- **Exercise brief**:
Read each of the lines below and tally those with "screenshot"; the tally is the whole answer.

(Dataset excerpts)
______________________________

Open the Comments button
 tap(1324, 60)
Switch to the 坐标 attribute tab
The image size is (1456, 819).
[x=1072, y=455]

______________________________

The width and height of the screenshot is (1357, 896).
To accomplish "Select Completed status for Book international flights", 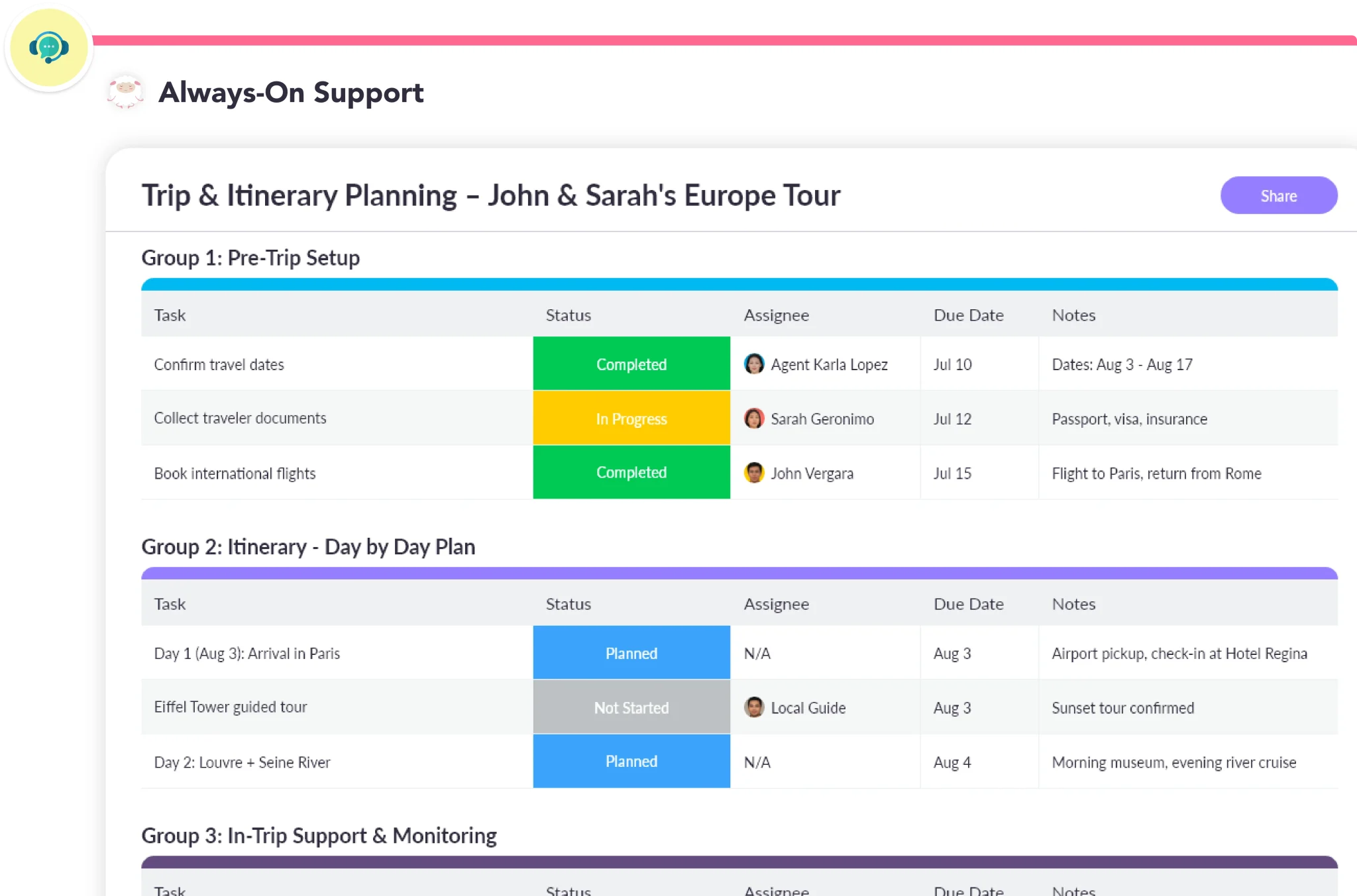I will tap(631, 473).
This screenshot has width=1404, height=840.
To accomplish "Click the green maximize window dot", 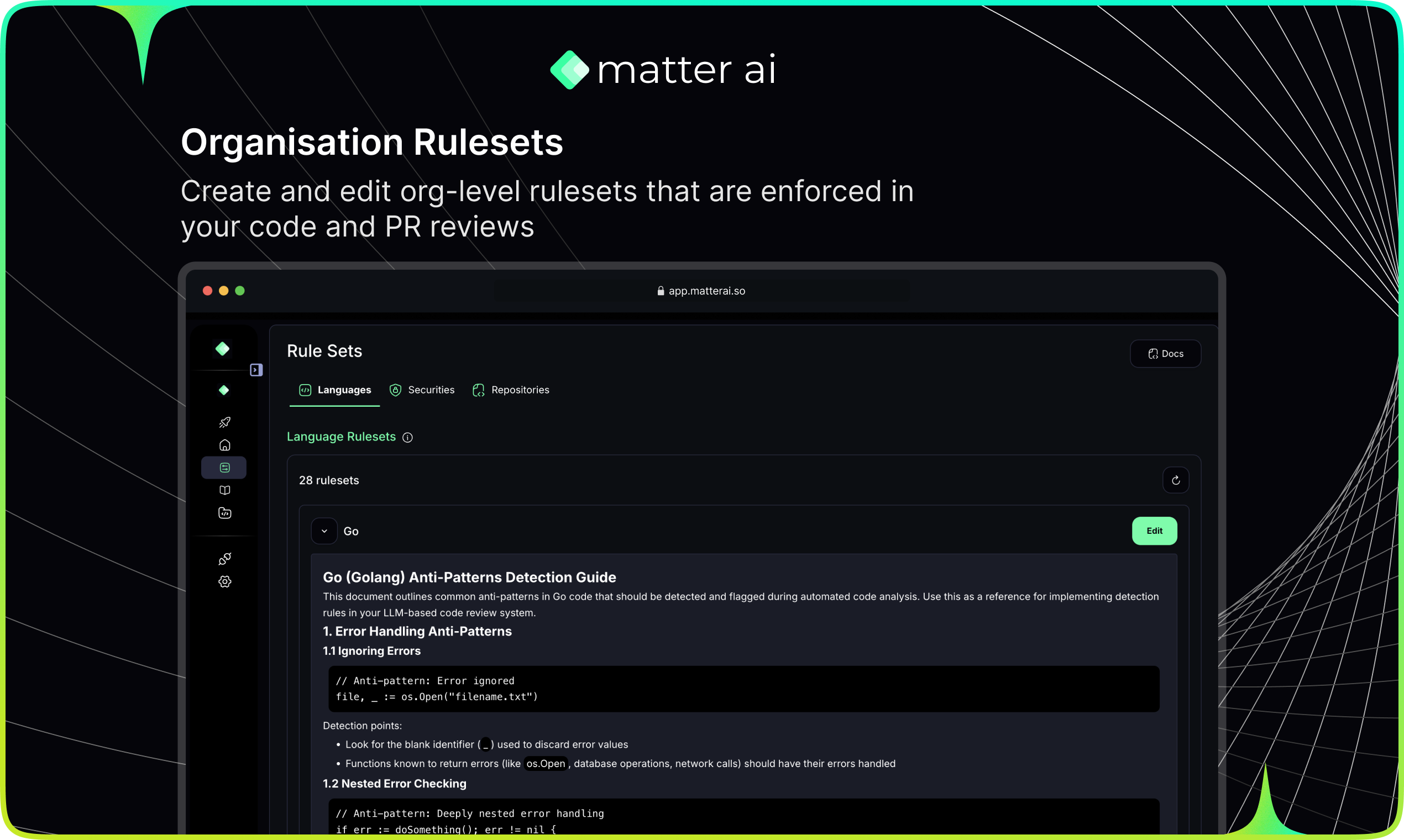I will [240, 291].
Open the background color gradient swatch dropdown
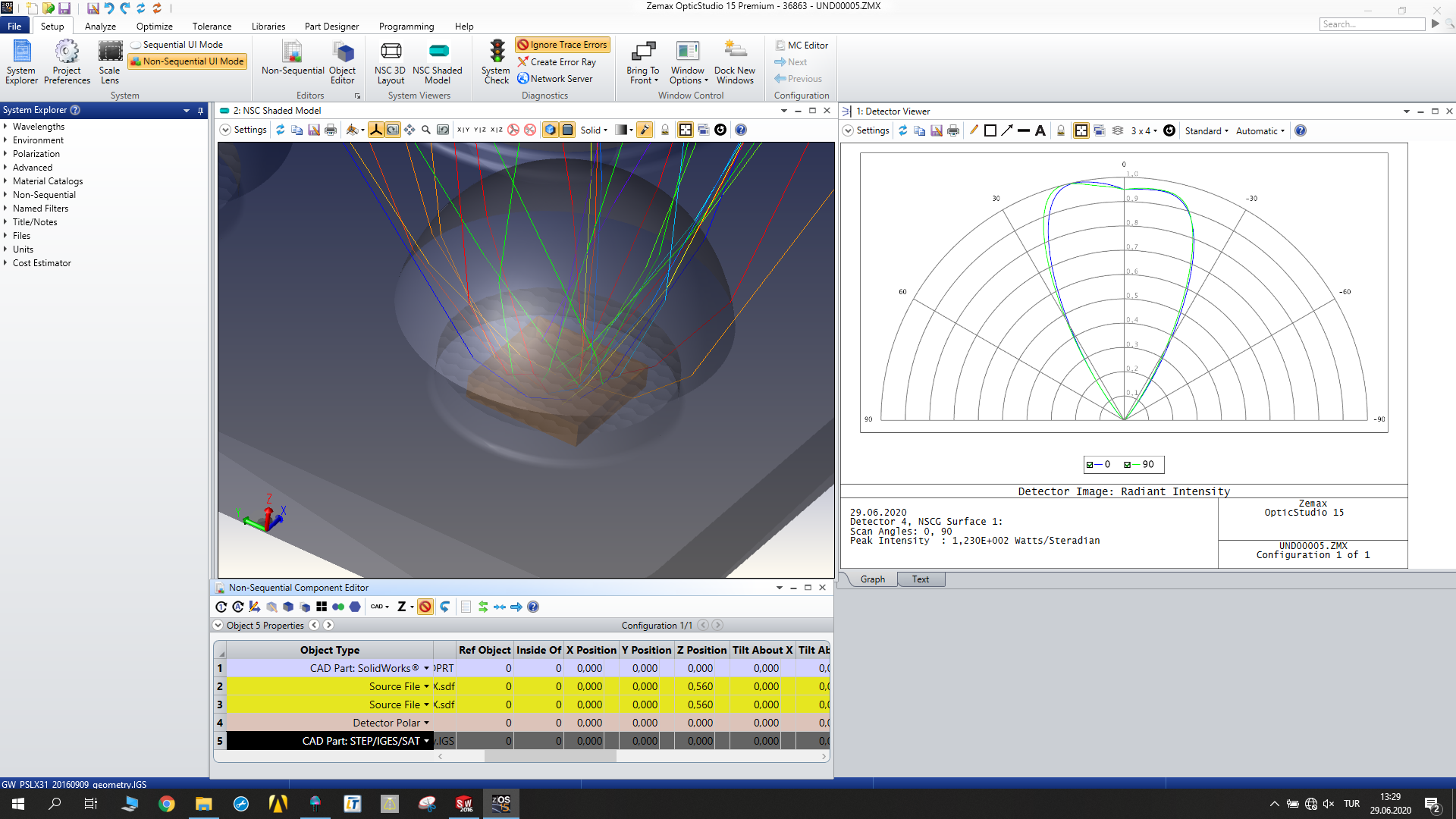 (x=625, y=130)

______________________________

- **Written response**:
2